Most primary schools don't need a twenty-page AI policy. They need a short, clear document staff will actually read, and that a governor can sign off with confidence. Getting AI in primary schools right starts here — not with a tool, but with a policy that says plainly what's expected.
What a good AI policy covers
- Acceptable use — clear examples of appropriate use (planning support, resource ideas, drafting) versus inappropriate use (generating pupil reports word-for-word, inputting identifiable pupil data).
- Data protection — a plain-English statement that no personal or identifiable pupil information is entered into public AI tools.
- Safeguarding — how AI-generated content is checked before it reaches pupils or parents, and who is responsible for that check.
- Roles and accountability — usually the headteacher or a designated senior leader owns the policy, with governor oversight.
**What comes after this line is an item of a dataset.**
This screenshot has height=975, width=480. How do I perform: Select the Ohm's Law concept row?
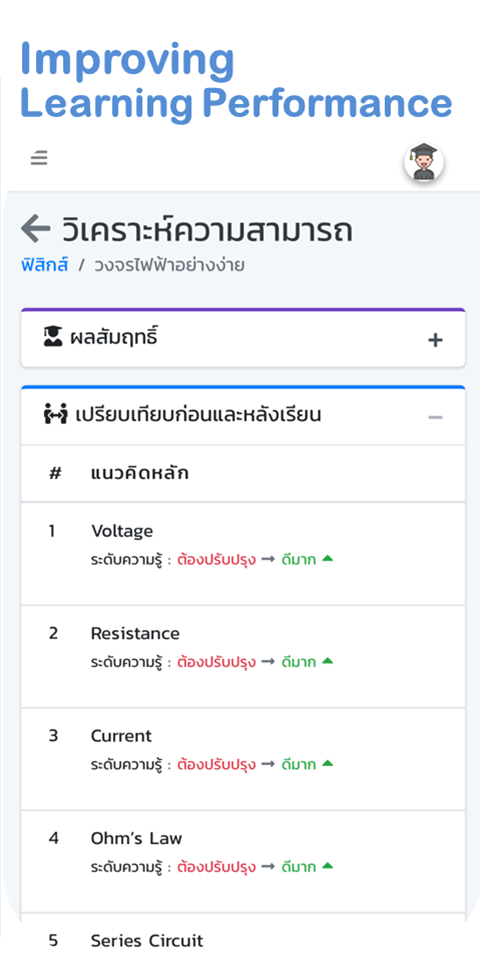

- Review cycle — AI tools change quickly; an annual review date keeps the policy honest rather than symbolic.
A common mistake
Many schools copy a policy template from another school or a MAT and never adapt it to their own context. A policy that doesn't reflect what your staff are actually doing with AI won't be followed — and won't protect you if something goes wrong. Start from how your staff currently use these tools, not from a generic checklist someone else wrote.
How long should it actually take to write?
A working first draft, covering all five areas above, typically takes a competent SLT member two to three hours to write from scratch — longer if you're consulting staff and governors properly, which you should. If that sounds like more time than you have this term, it's worth knowing that a tailored, governor-ready AI policy is included as standard with every AskColin package, drafted during your free site visit and aligned to DfE guidance, KCSiE and UK GDPR.
Key takeaways
- Five areas matter: acceptable use, data protection, safeguarding, accountability, review.
- Write it from how your staff actually use AI, not a generic template.
- Review annually — AI tools change faster than most school policies do.